My parents gave me this book for my birthday. I love it! The boys and I have already spent hours reading through it and listening to the different bird songs. I highly recommend this book if you plan to do a study on birds. (I can't figure out how to get the picture to link to the information but you can click here and it will take you to the Amazon link.)
This is a great beginner's guide to identifying birds. I like the way it is set up. You look up the bird by it's main color. Then it has it's description, habitat, nesting habits, a map of the states it is found in, and tips on how to attract them. Click here to get to the Amazon link.
Love, love, love Thornton Burgess Books! He has such a gentle way of weaving in factual information into a fictional story. I plan on using this to study about specific birds. You can read the book in it's entirety here. Just scroll down beyond the picture and you can click on the individual chapters.

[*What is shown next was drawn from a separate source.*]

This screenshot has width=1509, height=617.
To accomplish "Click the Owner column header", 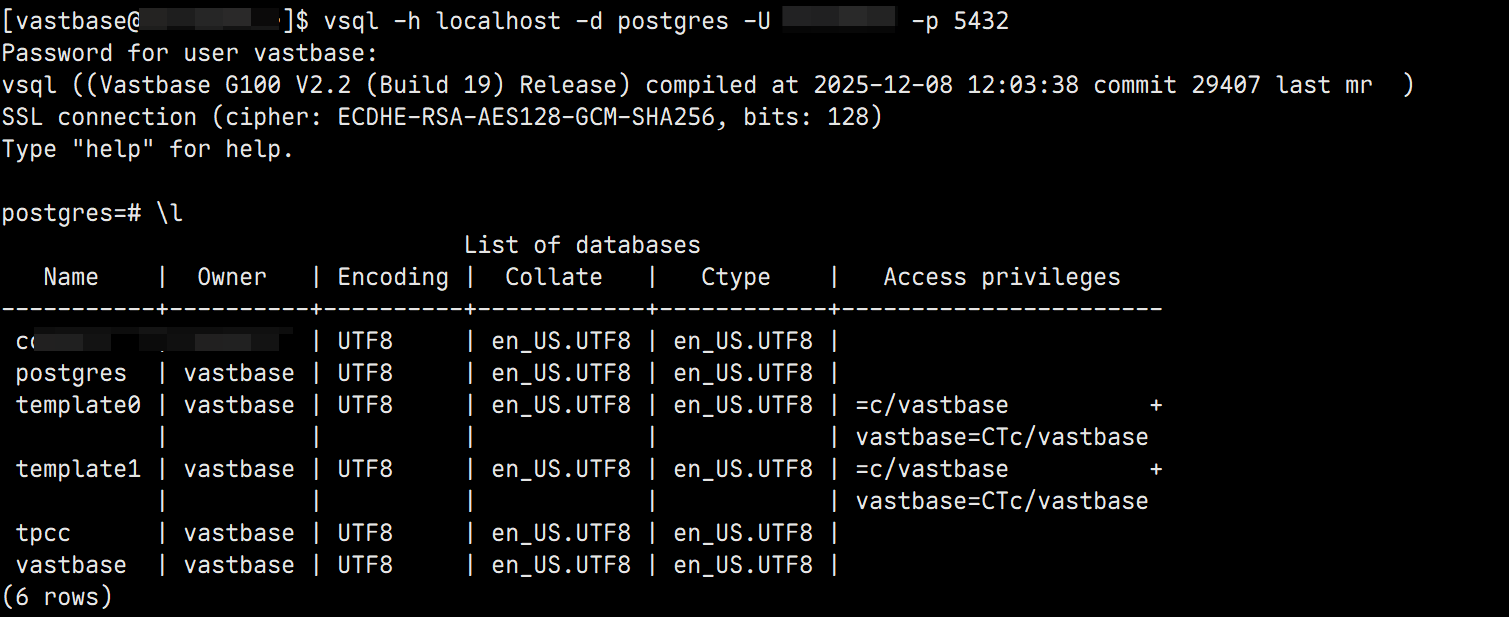I will [x=232, y=277].
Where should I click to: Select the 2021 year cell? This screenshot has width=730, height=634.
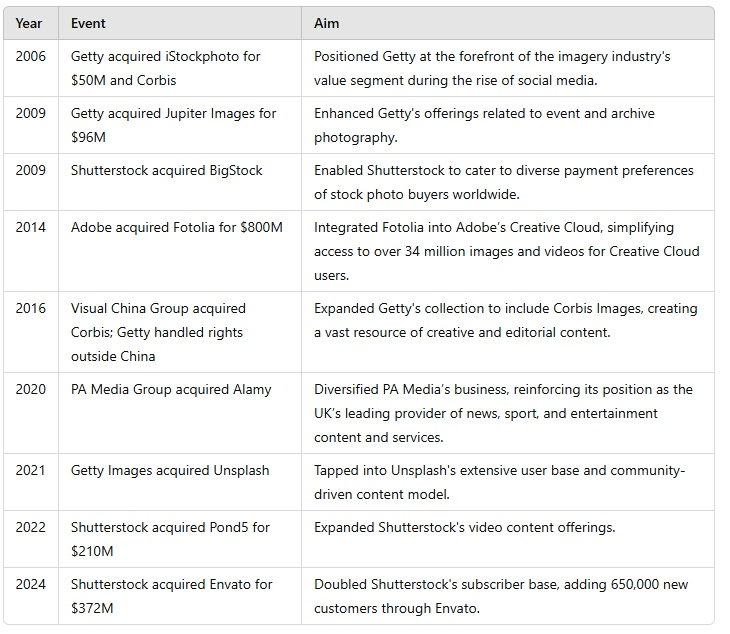click(x=30, y=470)
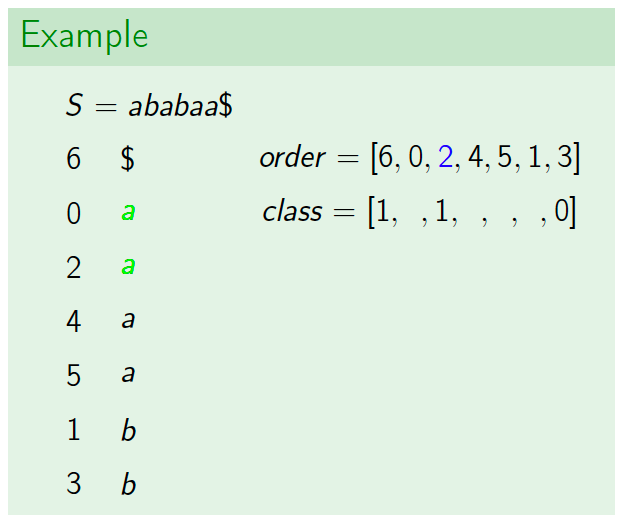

Christian Liberty Press Nature Readers are great for the kids to read on their own. This particular volume has stories on owls, robins, and hummingbirds. Here is the link at Amazon.
As far as activities go, this will give me a great excuse to set up the bird habitat I have been wanting. We already have a feeder, that a resident squirrel also enjoys, and a couple other feeders the boys made. At the request of my oldest, I am going to buy a hummingbird feeder. I hope to make some sort of bird bath and some bird houses. We may even buy different bird seed, right now we just use sunflower seed-which our resident skunk also enjoys, to see about attracting different kids of birds. We will also draw and record the different birds we see and what we learn about them. I'm going to do some looking into this book that has been sitting on my shelf crying, "Read me! Read me!"
Here are some great websites that are full of information...
All About Birds
Bird Watcher's Digest
Bird Songs Actual recordings of birds!
Bird Perch Links to other bird sites
Project Feeder Watch Resources and Lesson plans for keeping track of birds that visit your feeder. Be sure to download the Homeschooler's Guide to Feeder Watch. I think it is too late in the year to participate, but the lesson plans are awesome!
Birding for Kids A Squidoo lens with great information
American Birding Association
National Environmental Education Week
This post isn't my "official" Green Hour Challenge week 4 post. I just got so excited and wanted to share with you what we are planning to study. I will post later about our actual "challenge" time outdoors. I hope you will follow along on our journey as we discover the wonderful world of birds. "Tweet, tweet!"